Beneath this task is a listing; tally its lines that contain "computer" and give only the total.

──────

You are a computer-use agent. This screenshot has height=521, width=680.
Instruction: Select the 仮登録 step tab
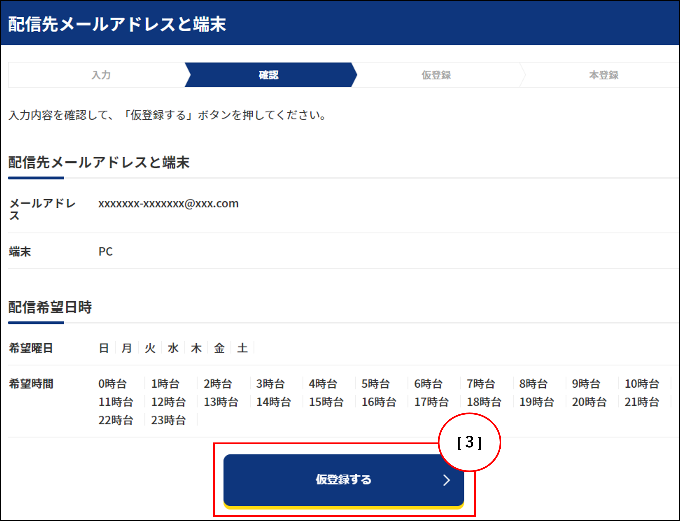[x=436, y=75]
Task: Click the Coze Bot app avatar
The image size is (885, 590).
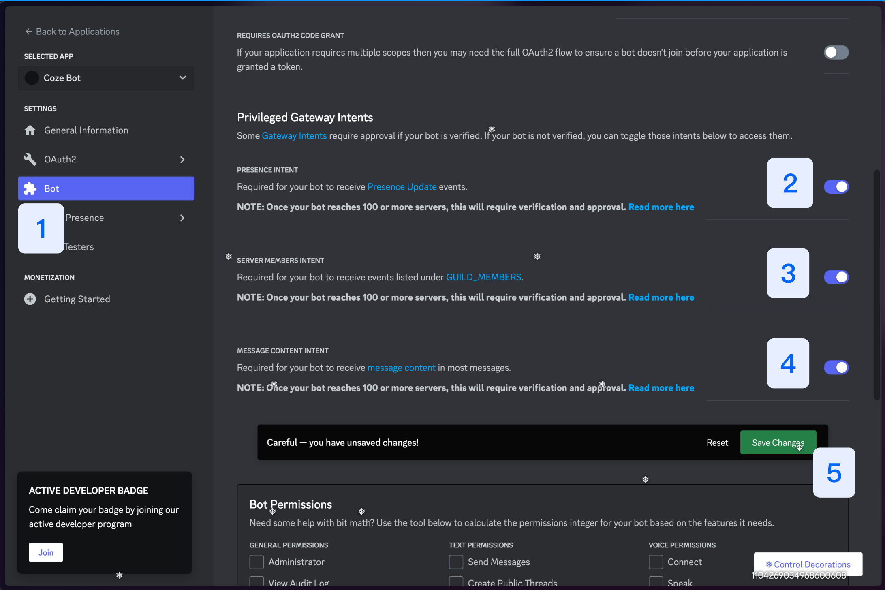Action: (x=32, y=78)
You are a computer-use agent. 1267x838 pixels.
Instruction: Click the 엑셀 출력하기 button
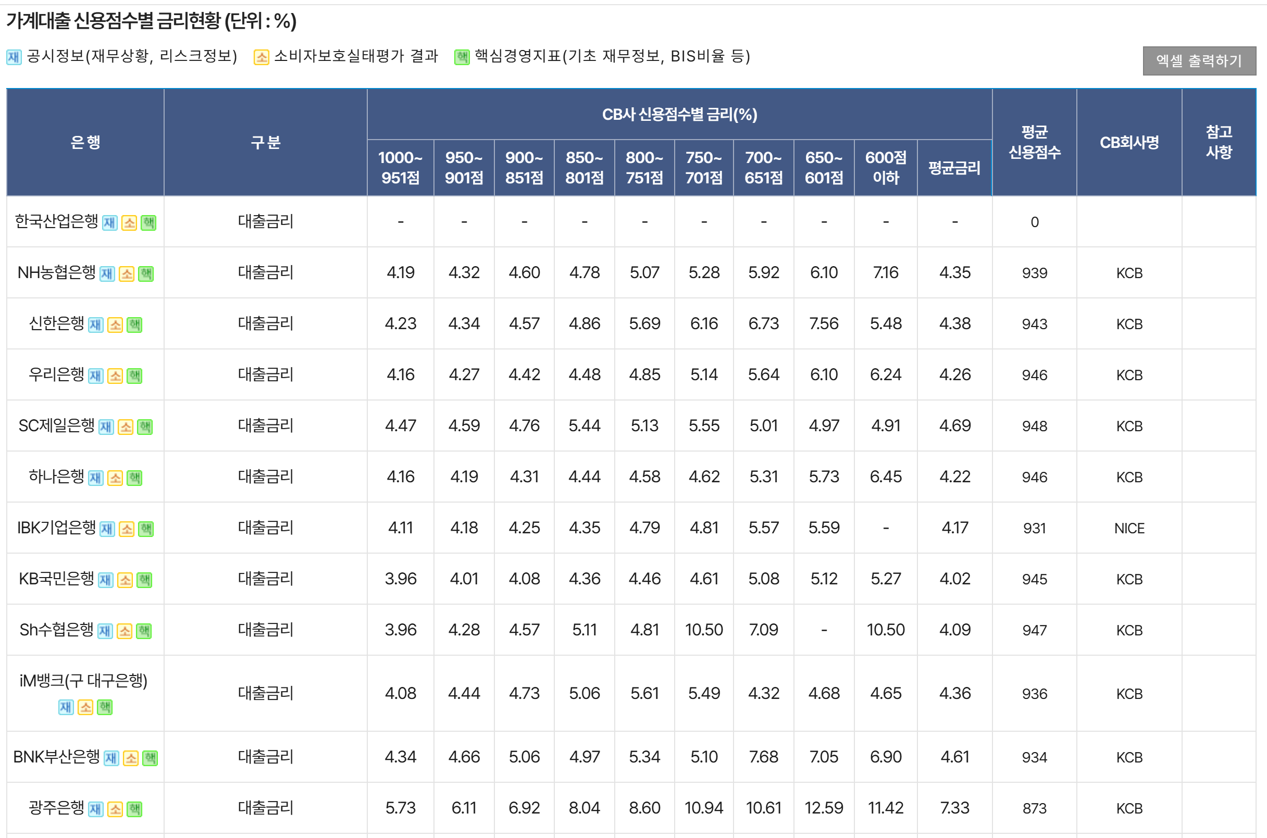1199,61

──────

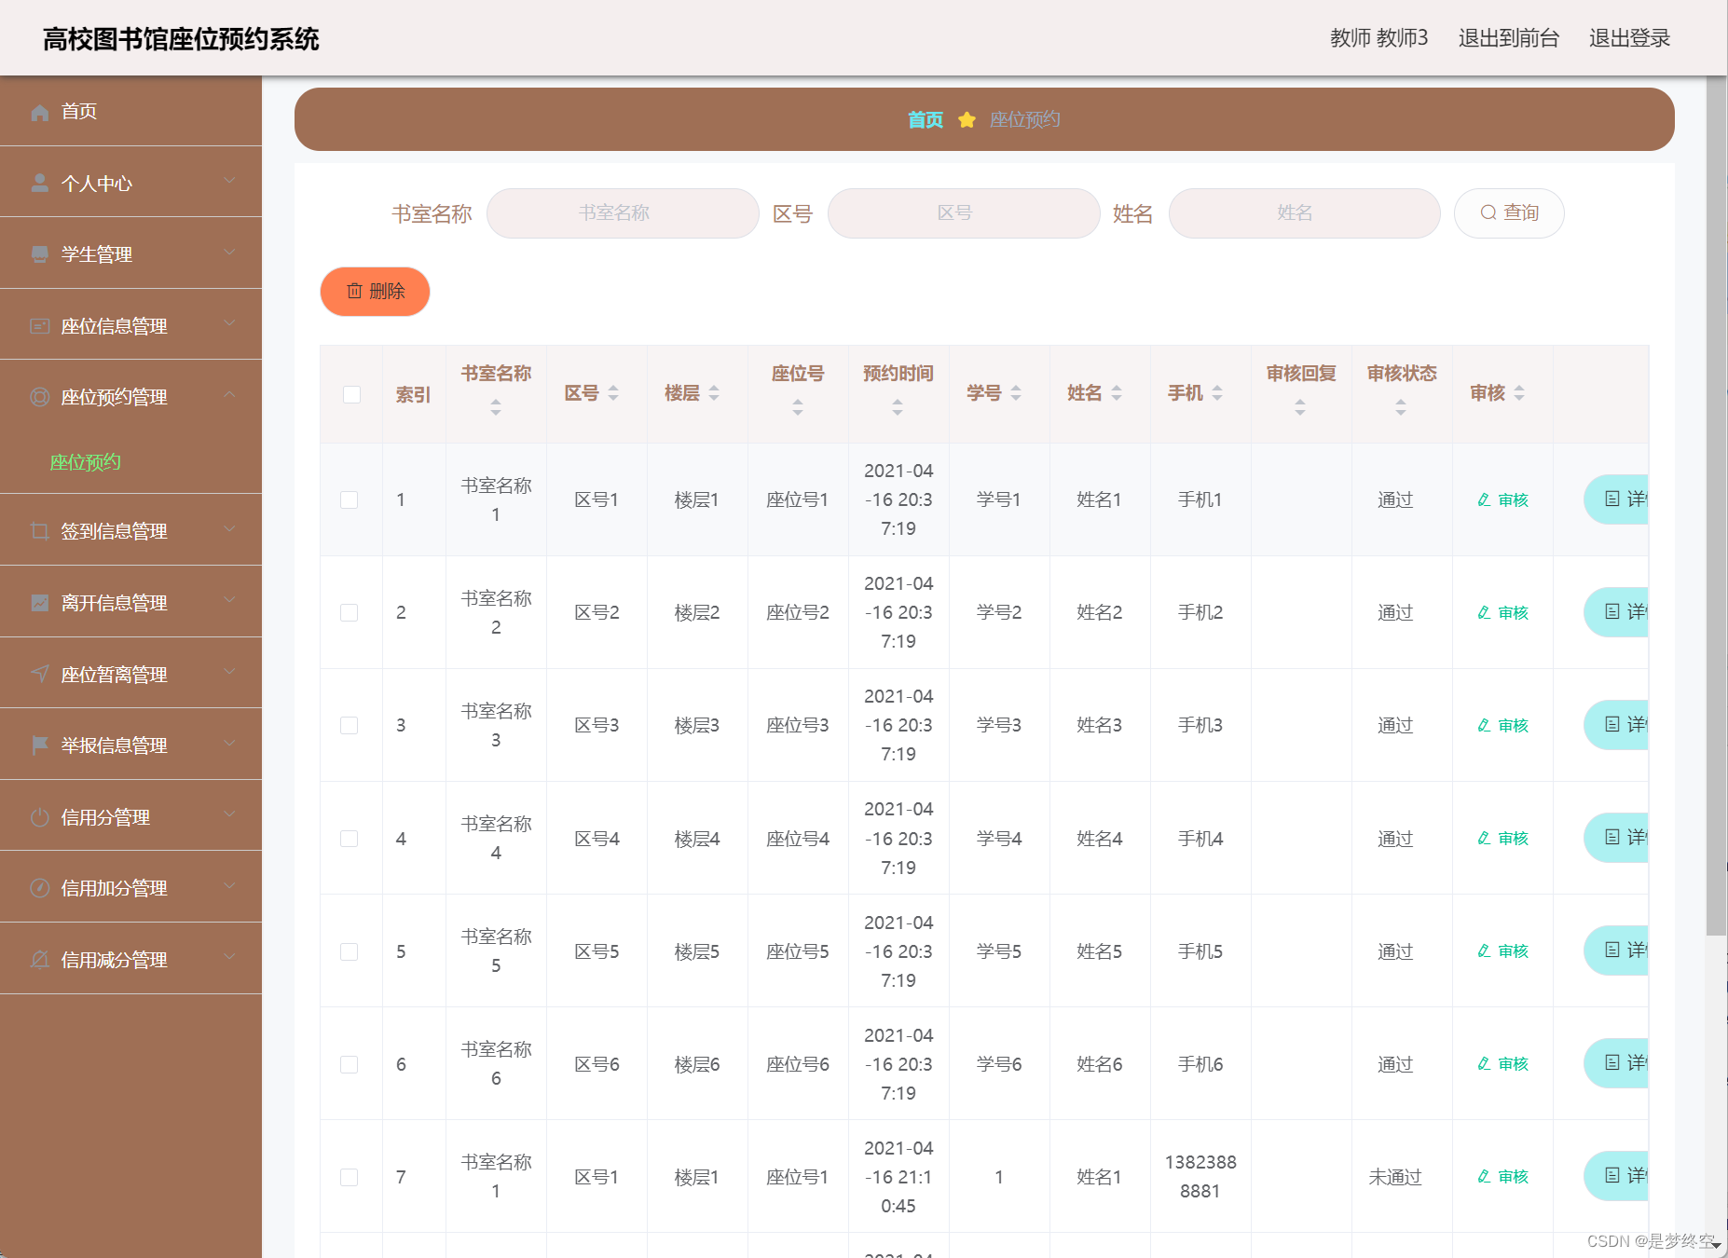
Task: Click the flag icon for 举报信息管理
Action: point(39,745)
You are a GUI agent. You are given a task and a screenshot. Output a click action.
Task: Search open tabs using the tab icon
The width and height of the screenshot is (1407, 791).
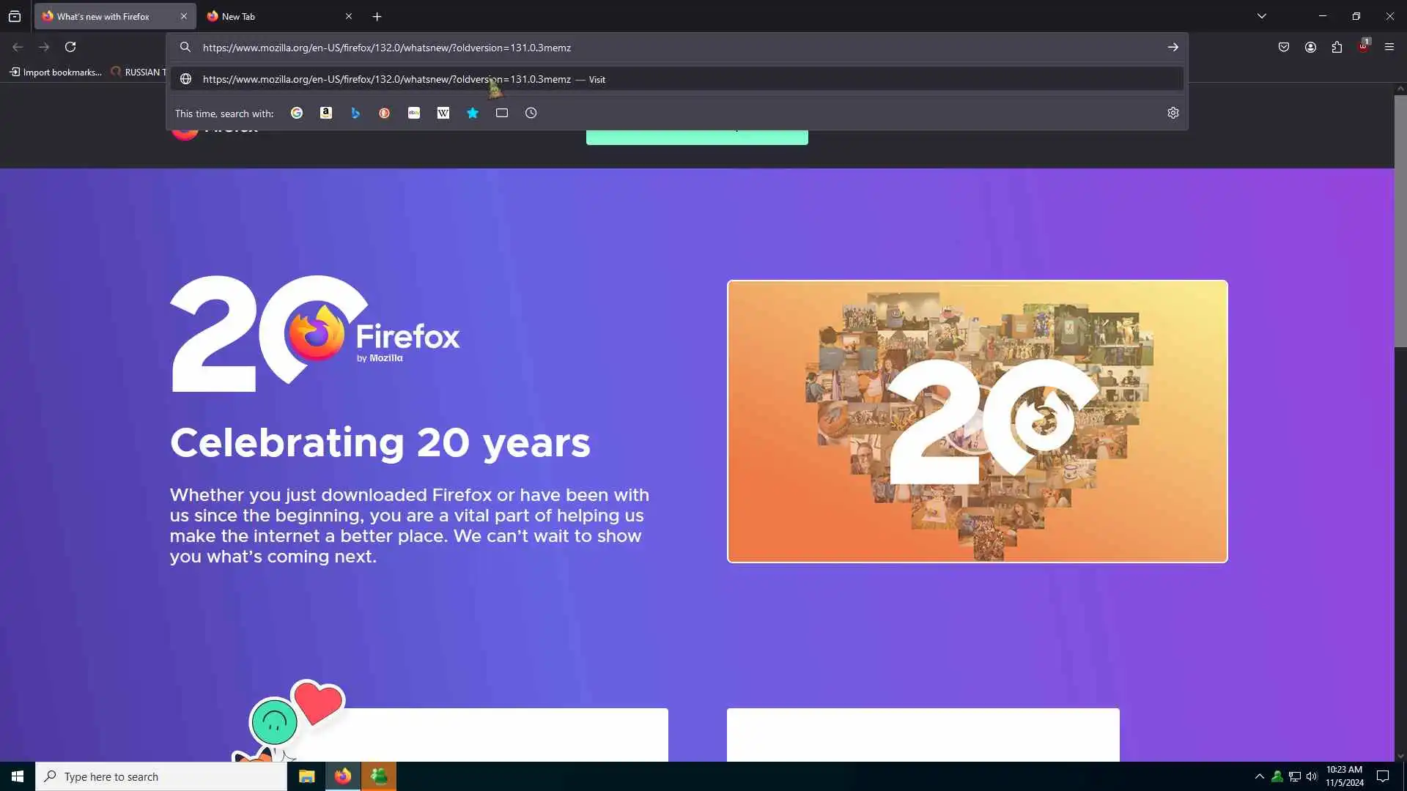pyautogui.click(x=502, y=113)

──────

Your solution →
2